Saturday, January 07, 2006

On Theology, Poetry and Popular Science


lewis & keats
Originally uploaded by mincaye.

This entry is for Shern Ren.


Just yesterday, I managed to finish Lewis' essay 'Is Theology Poetry?', one of the nine essays in the collection The Weight of Glory, and the only one I had not entirely read.

Towards the end of the essay, he gives a response to the 'popular scientific picture' of his time. As it turns out, little has changed since then. To quote some parts of his lengthy argument, which I loosely paragraph:

The whole picture professes to depend on inferences from observed facts. Unless inference is valid, the whole picture disappears. Unless we can be sure that reality in the remotest nebula or the remotest part obeys the thought laws of the human scientist here and now in his laboratory--in other words, unless Reason is an absolute--all is in ruins.

Yet those who ask me to believe this world picture also ask me to believe that Reason is simply the unforeseen and unintended by-product of mindless matter at one stage of its endless and aimless becoming. Here is flat contradiction. They ask me at the same moment to accept a conclusion and to discredit the only testimony on which that conclusion can be based.


That alone should be sufficient to knock atheistic evolutionism off its feet. But Lewis goes further by probing into the motives for accepting evolutionism, which he holds was
'devised not to get in facts but to keep out God':

More disquieting still is Professor D.M.S. Watson's defence. "Evolution itself," he wrote, "is accepted by zoologists not because it has been observed to occur or... can be proved by logically coherent evidence to be true, but because the only alternative, special creation, is clearly incredible."

He also cites the puzzle of the chicken and the egg; which came first? And he gives parallel examples of trees growing from seeds, humans from embryoes and the modern express engine from the 'Rocket.'

What we often forget, he contends, is that the seed fell from a tree, the embryo came from two adult human beings, and the 'Rocket' from the mind of a genius.

At the end of it, he paints a reductio ad absurdum picture of the argument:

If minds are wholly dependent on brains, and brains on biochemistry, and biochemistry (in the long run) on the meaningless flux of the atoms, I cannot understand how the thought of those minds should have any more significance than the sound of the wind in the trees.

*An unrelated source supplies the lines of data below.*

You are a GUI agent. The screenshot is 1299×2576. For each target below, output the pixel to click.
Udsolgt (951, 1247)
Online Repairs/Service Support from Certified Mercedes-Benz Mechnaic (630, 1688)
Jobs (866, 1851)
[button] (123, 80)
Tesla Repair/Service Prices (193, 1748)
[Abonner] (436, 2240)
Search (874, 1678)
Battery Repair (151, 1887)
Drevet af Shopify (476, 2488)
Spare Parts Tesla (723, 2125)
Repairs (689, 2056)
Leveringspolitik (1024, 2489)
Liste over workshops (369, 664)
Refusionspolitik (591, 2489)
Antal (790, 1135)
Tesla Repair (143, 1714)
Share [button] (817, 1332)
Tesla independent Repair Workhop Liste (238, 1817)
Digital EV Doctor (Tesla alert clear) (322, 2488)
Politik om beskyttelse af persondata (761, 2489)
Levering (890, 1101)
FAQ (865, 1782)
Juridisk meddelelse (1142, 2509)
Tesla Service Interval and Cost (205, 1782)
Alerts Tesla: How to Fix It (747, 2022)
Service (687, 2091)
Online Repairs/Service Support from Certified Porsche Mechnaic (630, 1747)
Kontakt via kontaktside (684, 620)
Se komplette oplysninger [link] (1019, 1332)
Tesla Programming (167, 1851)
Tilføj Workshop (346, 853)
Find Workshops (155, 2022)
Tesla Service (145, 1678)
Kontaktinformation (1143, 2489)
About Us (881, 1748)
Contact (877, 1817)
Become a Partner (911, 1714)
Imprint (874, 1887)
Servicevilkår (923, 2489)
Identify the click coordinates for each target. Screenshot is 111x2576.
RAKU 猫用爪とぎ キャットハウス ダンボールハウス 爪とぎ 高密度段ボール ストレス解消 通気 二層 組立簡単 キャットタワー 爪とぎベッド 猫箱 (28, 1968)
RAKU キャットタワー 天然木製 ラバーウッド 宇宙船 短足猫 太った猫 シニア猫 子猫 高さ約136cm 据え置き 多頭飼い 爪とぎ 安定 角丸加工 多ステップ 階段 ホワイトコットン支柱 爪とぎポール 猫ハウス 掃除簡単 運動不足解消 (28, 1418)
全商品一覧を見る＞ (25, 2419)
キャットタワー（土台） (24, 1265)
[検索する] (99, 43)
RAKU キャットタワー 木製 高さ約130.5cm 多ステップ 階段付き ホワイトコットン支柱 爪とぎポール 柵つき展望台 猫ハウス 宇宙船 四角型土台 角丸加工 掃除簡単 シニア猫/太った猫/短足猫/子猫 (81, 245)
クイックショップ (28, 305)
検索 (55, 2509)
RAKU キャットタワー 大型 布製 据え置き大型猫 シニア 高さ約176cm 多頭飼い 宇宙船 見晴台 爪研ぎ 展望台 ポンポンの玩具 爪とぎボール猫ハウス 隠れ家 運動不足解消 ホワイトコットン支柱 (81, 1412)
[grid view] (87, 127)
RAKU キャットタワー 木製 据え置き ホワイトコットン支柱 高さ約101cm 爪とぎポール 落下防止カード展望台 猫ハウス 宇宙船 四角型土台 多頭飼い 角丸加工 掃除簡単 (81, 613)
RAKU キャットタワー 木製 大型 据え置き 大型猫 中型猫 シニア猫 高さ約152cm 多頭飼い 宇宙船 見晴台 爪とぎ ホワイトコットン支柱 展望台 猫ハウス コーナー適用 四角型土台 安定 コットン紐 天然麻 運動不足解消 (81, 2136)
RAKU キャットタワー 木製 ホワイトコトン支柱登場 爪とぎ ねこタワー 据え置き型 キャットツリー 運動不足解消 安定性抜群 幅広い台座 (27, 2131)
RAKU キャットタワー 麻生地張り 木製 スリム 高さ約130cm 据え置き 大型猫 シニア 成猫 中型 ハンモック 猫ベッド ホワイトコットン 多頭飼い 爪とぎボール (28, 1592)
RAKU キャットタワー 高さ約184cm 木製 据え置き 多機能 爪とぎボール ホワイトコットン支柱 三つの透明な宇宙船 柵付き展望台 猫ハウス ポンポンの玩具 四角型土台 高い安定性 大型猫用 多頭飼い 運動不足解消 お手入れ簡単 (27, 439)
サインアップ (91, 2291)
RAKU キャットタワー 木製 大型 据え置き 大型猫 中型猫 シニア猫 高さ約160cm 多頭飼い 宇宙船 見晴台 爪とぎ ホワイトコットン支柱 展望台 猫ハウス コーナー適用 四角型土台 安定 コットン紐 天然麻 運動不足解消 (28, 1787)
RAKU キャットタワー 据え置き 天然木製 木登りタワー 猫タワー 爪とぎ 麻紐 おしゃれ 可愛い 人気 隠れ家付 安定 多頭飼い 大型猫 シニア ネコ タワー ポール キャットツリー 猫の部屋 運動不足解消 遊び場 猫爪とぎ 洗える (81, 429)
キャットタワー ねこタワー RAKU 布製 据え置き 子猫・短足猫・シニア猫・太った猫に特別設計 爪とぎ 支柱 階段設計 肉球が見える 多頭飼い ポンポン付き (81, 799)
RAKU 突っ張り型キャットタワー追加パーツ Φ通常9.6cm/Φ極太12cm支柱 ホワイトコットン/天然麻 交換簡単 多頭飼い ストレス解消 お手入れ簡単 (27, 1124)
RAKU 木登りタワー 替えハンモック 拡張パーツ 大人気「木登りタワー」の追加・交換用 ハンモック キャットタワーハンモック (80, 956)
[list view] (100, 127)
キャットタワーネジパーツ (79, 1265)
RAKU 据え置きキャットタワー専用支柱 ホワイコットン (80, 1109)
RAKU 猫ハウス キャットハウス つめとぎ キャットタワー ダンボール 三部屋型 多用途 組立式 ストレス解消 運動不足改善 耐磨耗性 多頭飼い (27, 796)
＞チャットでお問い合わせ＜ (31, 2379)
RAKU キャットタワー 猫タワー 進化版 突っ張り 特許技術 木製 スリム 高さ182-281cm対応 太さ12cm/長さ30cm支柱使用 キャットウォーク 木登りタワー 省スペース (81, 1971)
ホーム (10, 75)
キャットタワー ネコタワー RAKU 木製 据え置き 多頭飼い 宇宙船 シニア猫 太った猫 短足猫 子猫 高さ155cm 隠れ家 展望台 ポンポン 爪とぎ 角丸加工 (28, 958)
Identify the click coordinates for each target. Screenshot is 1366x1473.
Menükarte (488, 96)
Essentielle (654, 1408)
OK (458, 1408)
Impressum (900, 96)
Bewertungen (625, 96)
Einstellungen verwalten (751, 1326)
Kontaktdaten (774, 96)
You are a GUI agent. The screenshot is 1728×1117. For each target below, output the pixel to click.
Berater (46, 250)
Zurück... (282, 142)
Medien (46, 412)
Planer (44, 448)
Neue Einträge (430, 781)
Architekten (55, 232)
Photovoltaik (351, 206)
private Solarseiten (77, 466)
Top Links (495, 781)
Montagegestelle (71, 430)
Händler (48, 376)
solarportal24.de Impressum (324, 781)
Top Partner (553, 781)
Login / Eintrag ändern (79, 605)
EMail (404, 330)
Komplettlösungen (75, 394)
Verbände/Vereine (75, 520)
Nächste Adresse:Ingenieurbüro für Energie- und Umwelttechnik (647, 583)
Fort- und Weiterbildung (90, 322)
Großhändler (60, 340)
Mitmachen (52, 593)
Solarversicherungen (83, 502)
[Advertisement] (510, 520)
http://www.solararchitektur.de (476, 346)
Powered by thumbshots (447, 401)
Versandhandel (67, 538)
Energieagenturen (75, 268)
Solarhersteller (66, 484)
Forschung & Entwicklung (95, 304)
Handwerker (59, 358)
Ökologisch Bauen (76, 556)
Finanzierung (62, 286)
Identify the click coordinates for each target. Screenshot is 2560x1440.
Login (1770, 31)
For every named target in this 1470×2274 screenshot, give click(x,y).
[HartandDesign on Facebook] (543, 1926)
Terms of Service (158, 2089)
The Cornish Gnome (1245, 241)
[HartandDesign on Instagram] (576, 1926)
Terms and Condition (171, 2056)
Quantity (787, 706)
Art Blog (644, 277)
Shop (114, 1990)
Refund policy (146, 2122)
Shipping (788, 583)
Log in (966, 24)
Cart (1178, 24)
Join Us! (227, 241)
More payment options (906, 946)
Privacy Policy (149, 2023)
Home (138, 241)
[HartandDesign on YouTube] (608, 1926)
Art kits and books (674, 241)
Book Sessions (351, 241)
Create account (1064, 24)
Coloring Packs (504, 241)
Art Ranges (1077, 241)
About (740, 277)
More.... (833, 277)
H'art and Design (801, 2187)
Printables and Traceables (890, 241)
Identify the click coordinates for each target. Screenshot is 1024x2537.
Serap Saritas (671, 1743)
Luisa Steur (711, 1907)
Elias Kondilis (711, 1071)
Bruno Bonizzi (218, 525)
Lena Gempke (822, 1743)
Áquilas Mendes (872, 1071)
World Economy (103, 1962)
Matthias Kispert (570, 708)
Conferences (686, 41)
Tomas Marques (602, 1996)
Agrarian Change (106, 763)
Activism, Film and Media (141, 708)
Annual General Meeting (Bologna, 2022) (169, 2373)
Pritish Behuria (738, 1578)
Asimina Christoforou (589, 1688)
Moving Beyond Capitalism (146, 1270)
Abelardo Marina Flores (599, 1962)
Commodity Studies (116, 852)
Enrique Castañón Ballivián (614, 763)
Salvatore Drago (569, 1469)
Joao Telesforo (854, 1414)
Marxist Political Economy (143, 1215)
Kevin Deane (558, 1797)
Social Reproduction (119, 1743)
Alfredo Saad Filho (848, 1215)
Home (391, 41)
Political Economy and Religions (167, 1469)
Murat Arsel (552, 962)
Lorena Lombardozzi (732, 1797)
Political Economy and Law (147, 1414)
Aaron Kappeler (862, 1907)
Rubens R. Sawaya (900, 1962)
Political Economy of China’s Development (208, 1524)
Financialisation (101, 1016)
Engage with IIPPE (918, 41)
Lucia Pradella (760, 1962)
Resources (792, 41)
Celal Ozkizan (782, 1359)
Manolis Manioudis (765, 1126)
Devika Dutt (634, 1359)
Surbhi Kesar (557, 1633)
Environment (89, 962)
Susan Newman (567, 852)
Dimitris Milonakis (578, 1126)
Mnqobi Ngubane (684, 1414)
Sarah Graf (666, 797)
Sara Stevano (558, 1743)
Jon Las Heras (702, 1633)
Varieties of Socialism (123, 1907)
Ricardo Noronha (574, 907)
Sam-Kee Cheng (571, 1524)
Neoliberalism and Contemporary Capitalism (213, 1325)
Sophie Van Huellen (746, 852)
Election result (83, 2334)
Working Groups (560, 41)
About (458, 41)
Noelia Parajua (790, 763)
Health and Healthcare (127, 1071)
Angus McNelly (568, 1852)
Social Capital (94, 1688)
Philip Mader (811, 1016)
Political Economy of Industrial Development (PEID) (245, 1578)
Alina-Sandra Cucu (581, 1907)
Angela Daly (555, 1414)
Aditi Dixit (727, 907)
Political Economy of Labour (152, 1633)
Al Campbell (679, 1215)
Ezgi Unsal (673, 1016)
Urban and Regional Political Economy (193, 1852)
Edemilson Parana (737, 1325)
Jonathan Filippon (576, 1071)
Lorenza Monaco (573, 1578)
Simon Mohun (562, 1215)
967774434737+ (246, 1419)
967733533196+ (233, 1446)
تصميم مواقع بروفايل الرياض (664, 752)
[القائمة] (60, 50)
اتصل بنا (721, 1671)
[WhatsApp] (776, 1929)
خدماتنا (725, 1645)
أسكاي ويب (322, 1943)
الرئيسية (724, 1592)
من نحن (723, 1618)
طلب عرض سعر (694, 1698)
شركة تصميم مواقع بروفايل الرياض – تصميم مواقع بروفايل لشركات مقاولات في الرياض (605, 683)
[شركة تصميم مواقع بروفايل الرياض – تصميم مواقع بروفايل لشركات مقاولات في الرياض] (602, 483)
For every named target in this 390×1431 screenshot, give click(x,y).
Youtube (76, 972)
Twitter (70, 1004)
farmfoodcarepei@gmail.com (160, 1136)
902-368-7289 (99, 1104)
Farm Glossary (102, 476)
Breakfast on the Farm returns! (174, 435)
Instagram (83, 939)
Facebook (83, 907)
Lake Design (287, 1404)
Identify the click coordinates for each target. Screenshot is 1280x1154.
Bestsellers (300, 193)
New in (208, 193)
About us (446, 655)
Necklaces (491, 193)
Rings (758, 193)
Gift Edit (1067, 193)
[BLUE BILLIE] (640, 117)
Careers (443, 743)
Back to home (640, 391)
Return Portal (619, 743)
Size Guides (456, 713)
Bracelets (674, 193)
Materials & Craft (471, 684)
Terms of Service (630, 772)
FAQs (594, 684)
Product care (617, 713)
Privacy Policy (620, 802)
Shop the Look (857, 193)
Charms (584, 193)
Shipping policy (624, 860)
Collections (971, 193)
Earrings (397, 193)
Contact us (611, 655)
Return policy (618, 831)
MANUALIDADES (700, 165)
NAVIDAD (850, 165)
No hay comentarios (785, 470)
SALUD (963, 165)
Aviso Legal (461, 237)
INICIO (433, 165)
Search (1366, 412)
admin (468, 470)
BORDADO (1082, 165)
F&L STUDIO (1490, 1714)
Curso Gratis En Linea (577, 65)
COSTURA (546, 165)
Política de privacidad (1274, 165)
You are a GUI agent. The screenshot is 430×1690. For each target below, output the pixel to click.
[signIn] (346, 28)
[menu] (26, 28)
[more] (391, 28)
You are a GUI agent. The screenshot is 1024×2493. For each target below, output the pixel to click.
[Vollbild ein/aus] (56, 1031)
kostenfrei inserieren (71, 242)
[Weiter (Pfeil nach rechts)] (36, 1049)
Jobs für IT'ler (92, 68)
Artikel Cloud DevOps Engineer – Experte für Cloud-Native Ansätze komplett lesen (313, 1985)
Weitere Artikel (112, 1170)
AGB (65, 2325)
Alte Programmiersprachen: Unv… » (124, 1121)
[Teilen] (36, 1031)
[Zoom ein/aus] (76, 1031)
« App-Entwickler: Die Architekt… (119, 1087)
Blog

And in conclusion, I find that I very much agree with Lewis, in that the Theological position is like being awake, while the merely Scientific one is like a dream: only one has room enough for the other.

Christian theology can fit in science, art, morality, and the sub-Christian religions. The scientific point of view cannot fit in any of these things, not even science itself. I believe in Christianity as I believe that the Sun has risen, not only because I see it, but because by it I see everything else.


Now what's with the picture of Keats' collection of poems above?

Yen gave it to me for STPM English Literature. Lewis writes in that essay, that the modern scientific worldview is just a variation on the themes/ideas of Keats' Hyperion and the Nibelung's Ring (I forgot by whom).

As I looked through Hyperion just now, I am more certain than before that I will more likely be doing Thomas Hardy rather than John Keats, for Hardy's poems have a more reflective nature and are less graphic/epic than Keats'.

2 comments:

Anonymous said...

and they're shorter too, hehe. So another one prefers Hardy! ;)

Anonymous said...

Hey Ben, how much do u agree with the quote below, and how do u answer it? Thanks... I need this help...

Well,IMHO i see it as not quoting God but rather as teaching in the name God.

For ages men have lived by the teachings of the bible,but the bible is written by men,not God. So by what reasoning that one man can quote God while another Man couldn't?

Men teach and preach in the name of God,but how far that deviates from the words of that man himself? God's words is spoke by man,infact most of the doings that have the name of God is done by man. God's will is infact man's will.

Then we question ourselves again,who is to quote God. What makes one special than the rest to quote God? If a man can do it,so can I.

What I'm trying to say is the bible isn't the teaching of God,but teaching of man using the name of God. Which also brings the meaning of acting as God.